My Healing Survivor Poem
...Always looking outside me
for something to fill me up
scared to be with myself
what will I find? What will I see?
An angry woman nobody wants to be around
Or a scared little child still waiting to be found
The two of them so near and yet so far
Inside of me yet I dare know who they are...
Once upon a time a loving father's hand
Went somewhere it should not have gone
Other things also went wrong
The little child withdrew to be seen no more
The years passed and I felt so alone
Inside there was no one at home
I had dreams
Some so terrible I would freeze
But some a longing for a larger life
And so I began to try to save my life.
Through years I struggled to unfold
Marriage, children, now into old age I grow
Memories were lost while self-hate spread
Often I wished that I were dead.
Why? I did not ask but knew that I was bad.
Why?

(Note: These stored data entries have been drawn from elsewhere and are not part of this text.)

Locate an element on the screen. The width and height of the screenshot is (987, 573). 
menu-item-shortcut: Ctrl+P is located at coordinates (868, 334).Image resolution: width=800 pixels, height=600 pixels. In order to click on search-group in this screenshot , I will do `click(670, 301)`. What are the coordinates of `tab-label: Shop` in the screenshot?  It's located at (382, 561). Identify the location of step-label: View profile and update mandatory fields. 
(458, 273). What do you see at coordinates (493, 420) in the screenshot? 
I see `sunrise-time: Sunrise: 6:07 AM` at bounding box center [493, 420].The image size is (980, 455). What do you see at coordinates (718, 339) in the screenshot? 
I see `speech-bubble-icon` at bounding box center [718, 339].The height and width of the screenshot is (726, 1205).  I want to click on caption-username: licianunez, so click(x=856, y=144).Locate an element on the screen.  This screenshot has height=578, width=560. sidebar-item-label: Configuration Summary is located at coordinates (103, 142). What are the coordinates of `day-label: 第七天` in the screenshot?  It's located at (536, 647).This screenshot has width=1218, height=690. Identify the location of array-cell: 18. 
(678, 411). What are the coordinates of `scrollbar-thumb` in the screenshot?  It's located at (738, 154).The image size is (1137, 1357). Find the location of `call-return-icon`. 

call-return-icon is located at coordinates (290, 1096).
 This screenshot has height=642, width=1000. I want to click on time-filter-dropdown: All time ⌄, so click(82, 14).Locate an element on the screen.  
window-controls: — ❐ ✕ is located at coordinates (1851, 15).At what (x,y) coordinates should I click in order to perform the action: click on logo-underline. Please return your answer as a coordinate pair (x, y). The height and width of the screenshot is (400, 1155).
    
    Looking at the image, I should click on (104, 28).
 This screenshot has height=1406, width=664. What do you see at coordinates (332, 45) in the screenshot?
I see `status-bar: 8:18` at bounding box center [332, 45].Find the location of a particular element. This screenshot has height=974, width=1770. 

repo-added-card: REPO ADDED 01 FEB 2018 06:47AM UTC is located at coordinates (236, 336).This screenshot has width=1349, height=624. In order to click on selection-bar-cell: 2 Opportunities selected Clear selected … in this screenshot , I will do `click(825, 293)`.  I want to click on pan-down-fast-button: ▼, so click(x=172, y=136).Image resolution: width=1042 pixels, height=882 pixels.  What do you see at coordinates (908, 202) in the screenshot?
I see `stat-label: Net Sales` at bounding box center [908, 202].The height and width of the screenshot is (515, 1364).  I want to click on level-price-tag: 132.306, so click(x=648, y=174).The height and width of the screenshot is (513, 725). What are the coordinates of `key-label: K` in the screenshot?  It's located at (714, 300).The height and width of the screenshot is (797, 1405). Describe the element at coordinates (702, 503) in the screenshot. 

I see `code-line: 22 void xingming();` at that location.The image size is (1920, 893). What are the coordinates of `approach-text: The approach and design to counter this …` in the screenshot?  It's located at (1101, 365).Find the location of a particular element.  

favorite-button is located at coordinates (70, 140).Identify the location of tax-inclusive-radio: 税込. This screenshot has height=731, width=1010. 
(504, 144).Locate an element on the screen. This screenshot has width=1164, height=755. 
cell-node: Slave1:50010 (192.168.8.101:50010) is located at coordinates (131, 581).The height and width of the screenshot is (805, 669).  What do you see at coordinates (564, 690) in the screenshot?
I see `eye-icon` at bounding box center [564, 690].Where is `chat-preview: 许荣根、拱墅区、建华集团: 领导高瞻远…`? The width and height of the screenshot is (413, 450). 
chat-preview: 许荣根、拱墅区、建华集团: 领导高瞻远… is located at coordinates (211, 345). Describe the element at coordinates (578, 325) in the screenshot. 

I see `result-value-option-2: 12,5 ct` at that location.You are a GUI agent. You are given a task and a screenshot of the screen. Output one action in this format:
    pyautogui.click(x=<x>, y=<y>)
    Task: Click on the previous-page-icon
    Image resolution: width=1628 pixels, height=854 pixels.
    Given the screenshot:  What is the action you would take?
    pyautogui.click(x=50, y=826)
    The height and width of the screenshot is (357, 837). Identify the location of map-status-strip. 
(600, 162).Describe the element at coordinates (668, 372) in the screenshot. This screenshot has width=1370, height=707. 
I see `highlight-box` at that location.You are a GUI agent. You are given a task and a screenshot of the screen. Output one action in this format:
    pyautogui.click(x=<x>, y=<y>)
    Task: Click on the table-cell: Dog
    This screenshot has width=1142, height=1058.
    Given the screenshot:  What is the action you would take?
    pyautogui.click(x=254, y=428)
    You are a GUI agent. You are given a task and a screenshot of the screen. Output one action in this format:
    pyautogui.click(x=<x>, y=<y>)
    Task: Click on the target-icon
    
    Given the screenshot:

Because the one I crossed was Dad.
Dad the one who loved me more than most
The one I clung to even when he became a prisoner
If I say he abused me, wouldt I lose him again?
I must be bad so much anger did I have!
When a parent loves you and leaves a different mark
What can you, a child, really do with this?
You have no power but to hide And forget as soon as possible if you can
Or pretend it doesnt matter after all
Lie in your coffin like a good dead kid
Take their ghost to bed with you every night
All day long trying to forget
Fill yourself up with all kinds of stuff
Hoping for an end to it all.
And then sometime, no longer a child
You find you do have a choice after all.
To face your truth
Own all the feelings, they are ours, our truths.
I was surprised to learn of so many others on the planet
In different stages of recovery from childhood sexual abuse
incest.
It was wonderful to feel my trust come from knowing
Others want to be whole and not hiding any more, like me.
The path to love is now peopled with those who know
With those who know!!! With those who know!!!
The path to love is now peopled with those
Who know the truth and are not afraid of it!!!
And live with it and love themselves inspite of it!!!
Never to deny it again, nor be ashamed of their dear
selves!!!
Never again to be ashamed for anything they did to heal
themselves!!!
Together we can heal and be free
We can contribute healing to our world for generations to
come.
So many ways to be open and proud
Even though once we could not say anything aloud.
With healing we get to be who we were born to be.